The Korean government has implemented various policies to induce young people’s entry into farming. Nonetheless, the effects of the policies are not always great. The small scale of policy projects compared to high on-site demand leads to low accessibility to the benefits of the projects. Regarding fund support, there have been insufficient responses to demands for decreasing lending rates, extending grace and repayment periods, increasing credit lines, expanding credit guarantee for loans, etc. Also, young people’s high demand for living fund support at the early stage of farming has not been satisfied adequately. Particularly, different from successive farmers who inherited their parents’ farming base, new farmers without the farming base have not received systematic support including helping them to find farmland and a dwelling, and providing settlement support funds.
Despite these problems, there have been successful cases of young beginning farmers. Successful young farmers actively received technical education through school or agricultural extension education, and completed diverse training courses. Also, the farmers were making efforts to develop varieties differentiated from other people’s, produce processed products, and develop the market. Different from successive farmers, new farmers who did not inherit their parents’ farming base had difficulty laying the farming base at the early stage of farming, but laid the base by leasing farmland through a mentor’s network.
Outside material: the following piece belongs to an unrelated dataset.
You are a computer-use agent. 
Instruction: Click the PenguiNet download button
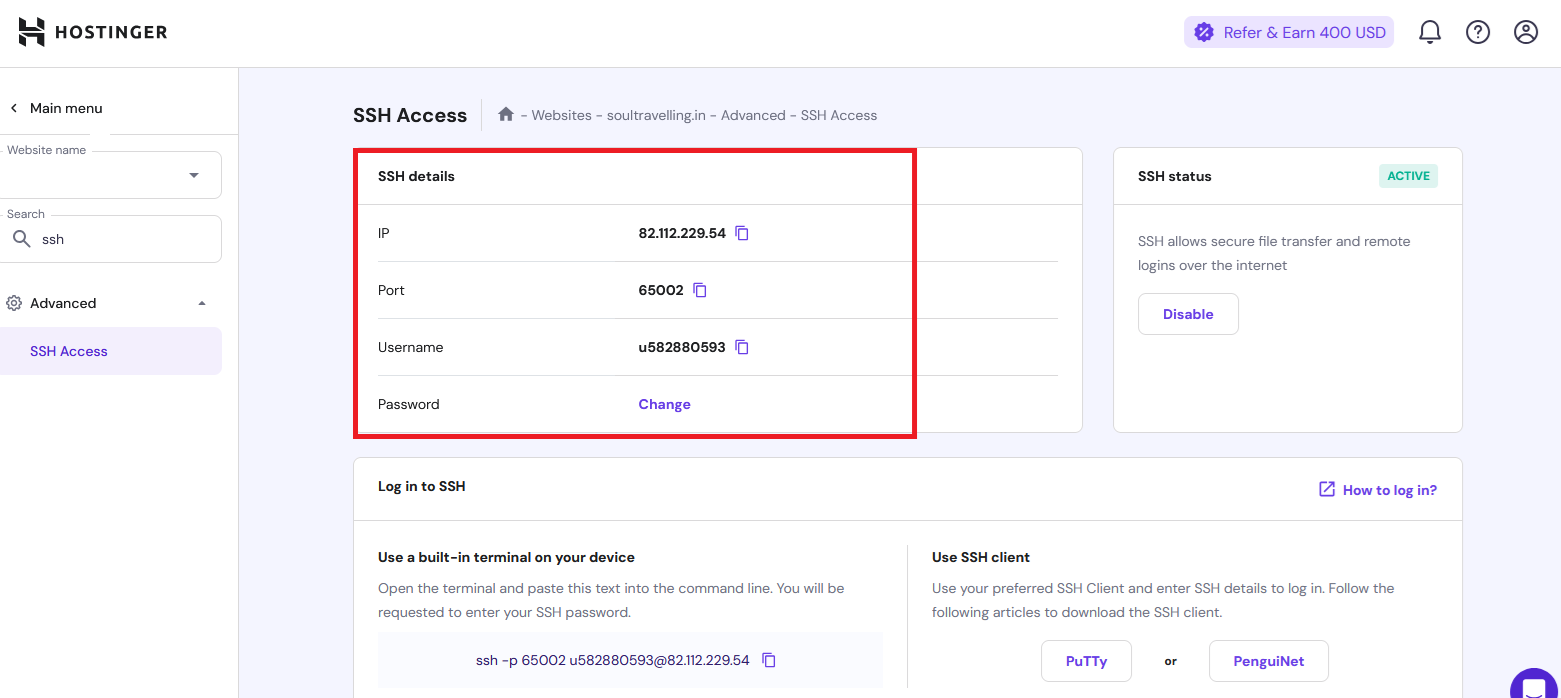[x=1268, y=661]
In this process, the role of local governments was important. Local governments applied the central government’s policies to their local situations, and added their own policies to solve young farmers’ difficulties.
In successful cases too, successive farmers had conflicts with their parents, and new farmers had difficulty in forming a relationship with farm start-up support organizations such as Agricultural Technology Centers and the agricultural cooperative. However, young farmers were taking part in or planning to participate in various activities for contributing to regional agricultural development, as well as making efforts for their own agricultural success. Korean young people are facing the most serious unemployment crisis since the economic growth in the 1960s. The successful cases of young farmers in rural areas will be able to encourage young people who have difficulty in getting a job in urban areas to move to rural regions. For young farmers’ success, a close cooperative system is necessary among the central and local governments, local farmers, and aspiring young farmers.
Ma et al. 2017. How to Advance a Young Beginning Farmers Fostering System. Korea Rural Economic Institute Research Report. 807.
1Ma et al. 2017. How to Advance a Young Beginning Farmers Fostering System. Korea Rural Economic Institute Research Report. 807.